→ Work instruction A:
In the notes on spectral Robin solvers below, who first suggested that the viscous term must persist at the boundary?
→ Work instruction B:
Carry the notes on spectral Robin solvers below onward from their last sentence.

→ Excerpted passage:
Spectral Robin Solvers

Spectral solvers with Variable Robin Boundary Conditions.

• Thesis from KTH Mechanics, discusses Non homogeneous but not variable coefficients. Erik Boström, thesis. BC for Spec sim of atm. Bound layers
• Spectral element methods: recent dev. applications, perspectives.
• Pip suggested articles: Imposing D-N-R condition in level-set, constant $\alpha$.Stress-free bc over deformed bathymetry seems more like what we want.

HMM

Hmm in this case gives us a lot of control. As the number of micro domains tends to infinity, and their sizes tends to zero, we will converge very close to the true solution (depending on how accurate our boundary extrapolation is). Where do we then choose the cutoff?

Wall models for CFD

• Wall $f\colon [0,1] \to \mathbb{R}$ is viewed as a function of a random variable $Y = f(X)$, where $X\sim U[0,1]$. Moments of $f$ will hence be of the form \(\mathbb{E}[\phi(Y)] = \int_0^1 \phi(f(x))\mathrm{d}x\) These are interpreted as shape parameters. For example, the moments $\mathbb{E}[|Y|^m]$ are often used. A nice interpretation is that the integer moments are adding information about the measure $\mu_Y = \mu_x \circ f^{-1}$, since \(\hat p_Y(\omega) = \sum_{n=0}^{\infty} \frac{\mathbb{E}[Y^n]\omega^n}{n!}.\) However, it does not provide information about the regularity of $f$, such as it’s slope characteristics (for example, changing the period does not affect the moments). For such information, one can instead look at the moments of $f’$. Wiki article on surface roughness. We can likely choose a scale below which we interpret as roughness. How do we choose such a scale? Density parameters say little to nothing about the frequency.
• Reynolds number Re is $\frac{U\cdot L}{\nu}$, where $U$ is characteristic velocity, $L$ is characteristic scale, and $\nu$ is the kinematic viscocity. We see that $Re$ increases if $U$ increases, but also if $L$ increases. For example, flow around a large cylinder has to have lower rate to be laminar than flow around a tiny grain of dust. Wetted surface is the part that is in contact with the flow.
• Multi Scale Coupling for Rough Reactive Boundary. Calculate an effective wall height where they then put no-slip conditions. This is an alternative way. Note that the computational domain will change.
• Wall bounded turbulence. Prandtl was first to suggest that the viscous term must persist at the boundary, otherwise no-slip cannot be satisfied. Eulerian flow can satisfy no-penetration, but will necessitate slippage at the boundary.
• Navier slip condition states that the tangential velocity is proportional to the normal derivative of the velocity.The constant of proportionality is called the “slip length”, we call it $\alpha$. Holds for laminar incompressible flows (Re < 1). This typically holds when the roughness does not protrude into the viscous or turbulent sublayer. Instead, we need to assume that stationary stokes flow holds.

→ Provided information:
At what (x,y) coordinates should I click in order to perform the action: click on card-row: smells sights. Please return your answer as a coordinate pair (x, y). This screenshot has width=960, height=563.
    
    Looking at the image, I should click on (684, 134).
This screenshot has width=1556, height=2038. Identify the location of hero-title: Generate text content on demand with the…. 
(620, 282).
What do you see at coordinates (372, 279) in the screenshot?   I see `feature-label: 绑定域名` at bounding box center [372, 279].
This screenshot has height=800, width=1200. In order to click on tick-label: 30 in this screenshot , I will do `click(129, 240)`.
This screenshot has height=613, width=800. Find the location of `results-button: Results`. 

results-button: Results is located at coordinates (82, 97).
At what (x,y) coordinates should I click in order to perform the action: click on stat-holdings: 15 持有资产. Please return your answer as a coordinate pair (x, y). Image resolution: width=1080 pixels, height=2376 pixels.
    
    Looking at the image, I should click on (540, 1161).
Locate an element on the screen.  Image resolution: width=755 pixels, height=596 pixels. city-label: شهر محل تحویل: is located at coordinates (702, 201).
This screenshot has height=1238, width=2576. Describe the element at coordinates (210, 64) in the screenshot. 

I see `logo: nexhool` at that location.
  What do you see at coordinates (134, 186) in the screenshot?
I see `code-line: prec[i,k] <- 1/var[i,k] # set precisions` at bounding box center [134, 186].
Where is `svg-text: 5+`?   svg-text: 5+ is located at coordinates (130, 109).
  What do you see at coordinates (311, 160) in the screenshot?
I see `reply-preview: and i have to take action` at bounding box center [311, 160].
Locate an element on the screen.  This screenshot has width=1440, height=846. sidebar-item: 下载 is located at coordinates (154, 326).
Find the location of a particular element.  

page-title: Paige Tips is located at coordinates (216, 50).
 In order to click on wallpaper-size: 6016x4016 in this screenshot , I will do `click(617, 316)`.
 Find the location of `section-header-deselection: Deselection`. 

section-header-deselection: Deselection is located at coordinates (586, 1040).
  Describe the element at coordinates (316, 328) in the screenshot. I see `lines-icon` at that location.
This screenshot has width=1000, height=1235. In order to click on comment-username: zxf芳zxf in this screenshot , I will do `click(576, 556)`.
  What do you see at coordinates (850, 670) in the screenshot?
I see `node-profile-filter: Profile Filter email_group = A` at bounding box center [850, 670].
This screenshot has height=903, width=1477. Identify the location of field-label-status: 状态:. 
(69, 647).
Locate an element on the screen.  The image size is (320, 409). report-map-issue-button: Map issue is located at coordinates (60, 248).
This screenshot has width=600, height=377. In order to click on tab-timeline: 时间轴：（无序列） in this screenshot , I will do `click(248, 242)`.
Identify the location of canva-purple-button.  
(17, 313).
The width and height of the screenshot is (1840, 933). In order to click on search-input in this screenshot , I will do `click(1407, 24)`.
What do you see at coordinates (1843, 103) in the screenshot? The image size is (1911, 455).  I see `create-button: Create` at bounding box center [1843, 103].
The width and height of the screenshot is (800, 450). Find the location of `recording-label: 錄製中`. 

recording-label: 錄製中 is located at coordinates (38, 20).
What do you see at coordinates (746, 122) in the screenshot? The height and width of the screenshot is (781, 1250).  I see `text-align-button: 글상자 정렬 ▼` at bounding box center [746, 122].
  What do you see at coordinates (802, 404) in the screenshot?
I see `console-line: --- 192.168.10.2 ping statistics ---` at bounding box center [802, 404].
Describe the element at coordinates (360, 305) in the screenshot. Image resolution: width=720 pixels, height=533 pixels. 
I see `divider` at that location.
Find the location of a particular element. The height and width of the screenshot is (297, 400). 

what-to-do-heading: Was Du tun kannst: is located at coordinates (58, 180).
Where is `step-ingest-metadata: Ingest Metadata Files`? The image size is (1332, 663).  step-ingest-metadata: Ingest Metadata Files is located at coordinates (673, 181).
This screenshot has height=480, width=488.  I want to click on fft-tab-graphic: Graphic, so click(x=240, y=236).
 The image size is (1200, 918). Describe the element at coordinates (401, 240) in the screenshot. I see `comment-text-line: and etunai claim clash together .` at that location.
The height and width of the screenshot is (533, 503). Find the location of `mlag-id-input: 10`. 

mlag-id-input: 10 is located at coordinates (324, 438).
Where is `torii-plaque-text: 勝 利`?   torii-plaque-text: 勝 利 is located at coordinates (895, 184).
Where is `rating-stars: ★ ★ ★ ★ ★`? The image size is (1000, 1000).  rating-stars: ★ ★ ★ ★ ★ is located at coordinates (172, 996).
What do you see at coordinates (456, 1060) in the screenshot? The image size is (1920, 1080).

→ Answer section A:
Prandtl

→ Answer section B:
  • Periodic Boundaries
    • Effective condition viscous (laminar) flow over randomly embossed surface. Justify navier slip.
    • Effective condition laminar flow over rough surface, Page 198 justify navier slip.
    • Effective condition laminar flow over periodic rough surface
    • Navier slip derivation laminar flow (steady navier stokes) over rough surface, page 13-14 justify navier slip. Reason is to avoid having to solve macro problem twice, which is not our concern.
    • Non periodic but deterministic boundary results are on the way? Planned for ICIAM.
  • Random Boundaries
    • Effective condition stationary navier stokes flow over rough surface. Surface is random, bounded, ergodic, K-lipschitz, stationary random proces. Justify navier slip. Use the norm over a strip at the boundary, whose width is chosen to maximize error. Idea is to look at autocorrelation. If it is high, there will be low frequency fluctuations. Might still have peaks at the high frequencies.
    • Non stationary roughness is not explored as far as i know
• Nice blog explaining how wall models are used. For finite volume methods, estimate the flow quantities in a cell at the boundary by extrapolating using known information about the shear stress at the boundary, and finite volume averages.
• Review on turbulent flow over rough surfaces Wall modeling using equivalent grain roughness. Obtained from the distribution of the wall function using different shape related quantities like variance, skewness, kurtosis. GPR has been used to obtain estimates of grain roughness with high accuracy (<10%) for CFD.
  • Viscous (sub)layer = laminar flow
  • Buffer layer (neither applies)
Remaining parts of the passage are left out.